# [Written task 1]
List every line in the entries that contains the word "height".

# [Page text]
****
Thanks for pointing this out, but I'm not sure if we have to need READ_ONCE()
here. IIUC, if we add READ_ONCE(), we could make sure to get the latest
j_commit_sequence, if not, there is a window (it might becomes larger) that
we could get the old value and jbd2_transaction_committed() could return false
even if the given transaction was just committed, but I think the window is
always there, so it looks like it is not a big problem, is that right?

Thanks,
Yi.
Jan Kara May 20, 2024, 8:49 a.m. UTC | #3
On Thu 16-05-24 16:27:25, Zhang Yi wrote:
> On 2024/5/15 8:25, Jan Kara wrote:
> > On Mon 13-05-24 15:21:19, Zhang Yi wrote:
> > Also accessing j_commit_sequence without any
> > lock is theoretically problematic wrt compiler optimization. You should have
> > READ_ONCE() there and the places modifying j_commit_sequence need to use
> > WRITE_ONCE().
****
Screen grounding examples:
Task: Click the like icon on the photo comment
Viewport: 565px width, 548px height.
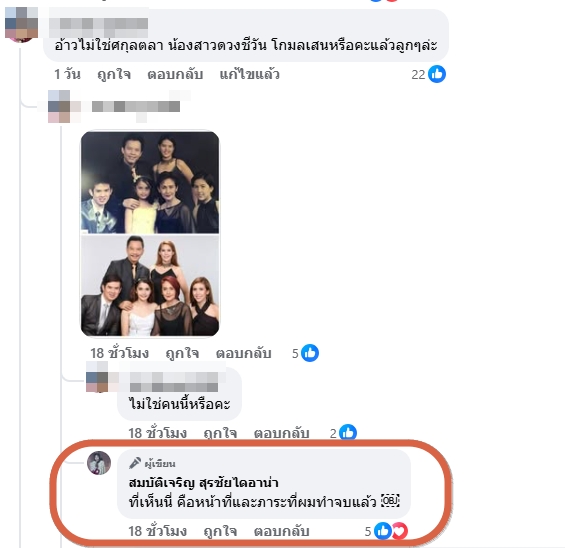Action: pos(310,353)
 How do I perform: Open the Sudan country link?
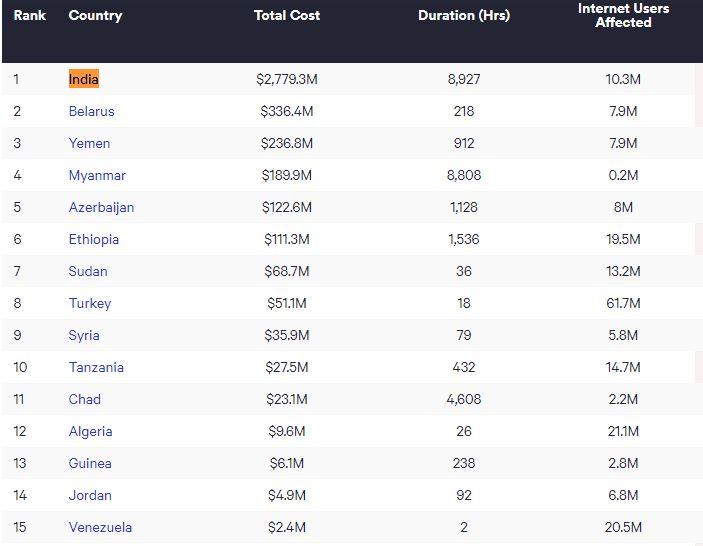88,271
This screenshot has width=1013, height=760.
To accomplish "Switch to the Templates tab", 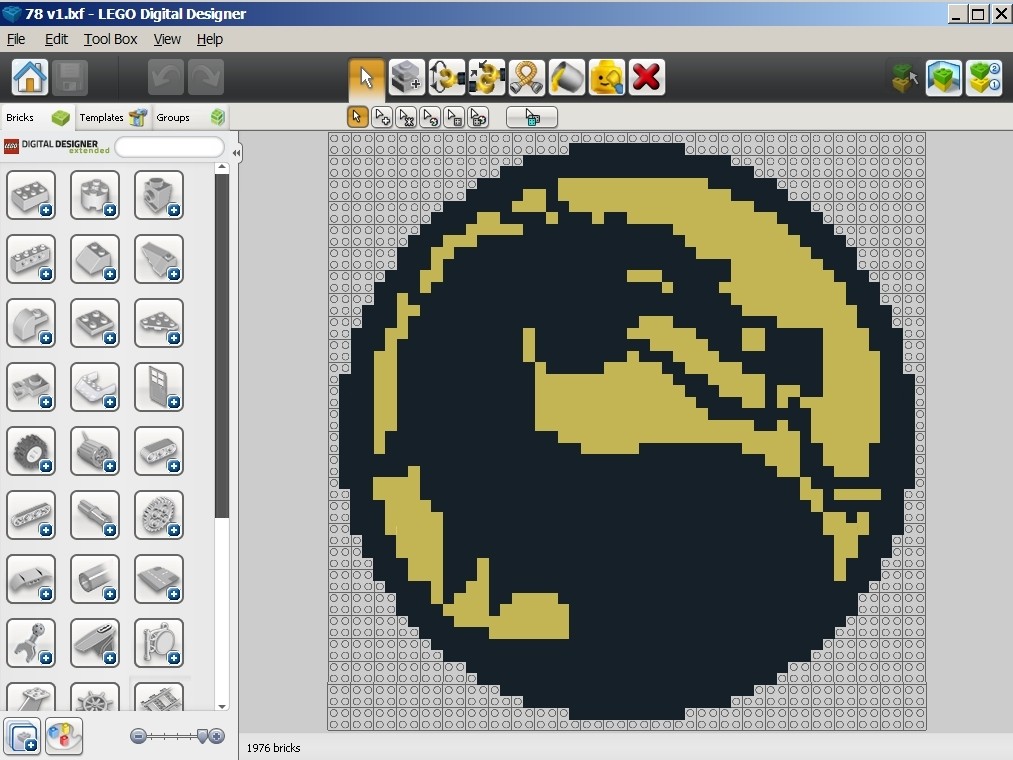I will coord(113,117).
****
# [Written task 2]
Name each distinct function or macro in the thread excerpt that is written with trailing parentheses.

# [Response 1]
Viewport: 565px width, 548px height.
This screenshot has width=1013, height=760.

# [Response 2]
READ_ONCE(), jbd2_transaction_committed(), WRITE_ONCE()